The key point there, at least as the Obama campaign would have you know, (PDF here), is that there is a $2.8 trillion gap between what the McCain advisors say the GOP nominee-apparent’s plan would cost, and what the number is in what we laughingly call the real world.

These are important numbers, and as important, they are not, in the last analysis subject to that much controversy.  That is:  while it is possible to argue a great deal about the long term economic effects of different tax policies, coming up with the immediate or even the medium term costs of different proposals is not a black art.

These are what scientists call deductions.  They are not quite facts, not yet.  But starting from a baseline of factual knowledge — the current tax code, revenues, analysis of earlier changes in tax policy and so on — it is possible to make well grounded predictions of what would happen if each candidate were able to impose the policies they now promise.

The bottom line:  well, my argument that a McCain presidency will be disastrous for scientific, technological and medical research is strengthened by this latest report.  With non-defense discretionary spending already squeezed by the disastrous Bush brew of tax cuts for the top brackets and an unfunded war, McCain’s proposed tax and spending priorities leave essentially nothing for such luxuries as advanced education, basic and applied research and all the rest.
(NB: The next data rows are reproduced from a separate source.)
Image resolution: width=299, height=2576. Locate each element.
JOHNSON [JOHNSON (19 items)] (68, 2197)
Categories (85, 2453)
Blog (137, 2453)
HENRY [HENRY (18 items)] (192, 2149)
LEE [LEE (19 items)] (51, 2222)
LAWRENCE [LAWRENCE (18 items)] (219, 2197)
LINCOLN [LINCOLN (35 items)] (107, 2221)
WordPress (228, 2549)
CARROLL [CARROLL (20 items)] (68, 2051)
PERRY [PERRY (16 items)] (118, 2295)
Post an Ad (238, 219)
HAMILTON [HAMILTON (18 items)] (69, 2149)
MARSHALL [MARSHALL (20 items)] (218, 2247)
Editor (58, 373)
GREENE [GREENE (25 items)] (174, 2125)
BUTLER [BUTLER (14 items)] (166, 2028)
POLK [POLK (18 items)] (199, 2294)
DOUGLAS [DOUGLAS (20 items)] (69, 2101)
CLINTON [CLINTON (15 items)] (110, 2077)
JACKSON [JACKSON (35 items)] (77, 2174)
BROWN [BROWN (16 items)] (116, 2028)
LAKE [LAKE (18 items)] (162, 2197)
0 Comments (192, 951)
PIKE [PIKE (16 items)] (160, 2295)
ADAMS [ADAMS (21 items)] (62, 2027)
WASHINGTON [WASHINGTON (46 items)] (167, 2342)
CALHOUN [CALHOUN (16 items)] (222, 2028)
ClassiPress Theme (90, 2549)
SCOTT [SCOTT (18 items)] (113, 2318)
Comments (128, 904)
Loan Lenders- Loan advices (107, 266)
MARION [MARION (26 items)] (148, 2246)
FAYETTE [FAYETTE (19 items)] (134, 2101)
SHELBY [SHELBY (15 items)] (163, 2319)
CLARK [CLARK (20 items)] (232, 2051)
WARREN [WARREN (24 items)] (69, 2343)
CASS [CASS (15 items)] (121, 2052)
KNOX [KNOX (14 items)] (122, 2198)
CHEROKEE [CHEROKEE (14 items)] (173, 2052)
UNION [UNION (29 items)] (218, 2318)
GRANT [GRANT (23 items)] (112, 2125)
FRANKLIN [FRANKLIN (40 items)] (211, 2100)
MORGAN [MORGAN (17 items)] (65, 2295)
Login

If our investment in science lags, of course, we will suffer along every axis from national security to our ability to relieve human suffering or to uncover novel sources of human happiness (who knew the ARPANET would enable us to Twitter at each other.  Hmm.  Perhaps I should rethink that example.)

But the key here is that you cannot make this argument without the baseline numbers.  McCain can and does say that he supports research and innovation to solve such fundamental problems as America’s energy needs.  I don’t doubt that he believes it when he says it.  But such commitments are meaningless, lies in fact if not in intent, given his tax and budget policies — or else his tax promises are lies.  That’s what you can say when — and only then, you actually dig in the weeds of the data.

In this context, TPC study offers one more valuable yardstick against which to weigh all the other commitments McCain is making.  The question is will anyone (but your earnest, but rather low-profile blogger) do so?

But not to snark before time, I’m waiting.  This is my question: will the reporting on this story emphasize the actual differences between the two plans and the consquences?  Or will it focus instead on some variant of the “McCain counters Obama’s tax sally.”  That is — do the voters/audience get an account of the facts that McCain would wish to dispute, or just the dispute?  Will the story make it onto the news budget at all?

We’ll see.  As an extra credit question, I’m wondering whether Marc Ambinder will engage this at all?  He’s reproduced a lot of Scheunemann.  So how about a little domestic substance from the “Reported Blog on Politics?”  Will update as events warrant.

Image: James Gillray, “A great stream from a petty-fountain; or John Bull swamped in the flood of new – taxes,” hand colored etching, 1806.  Source:  Wikimedia Commons.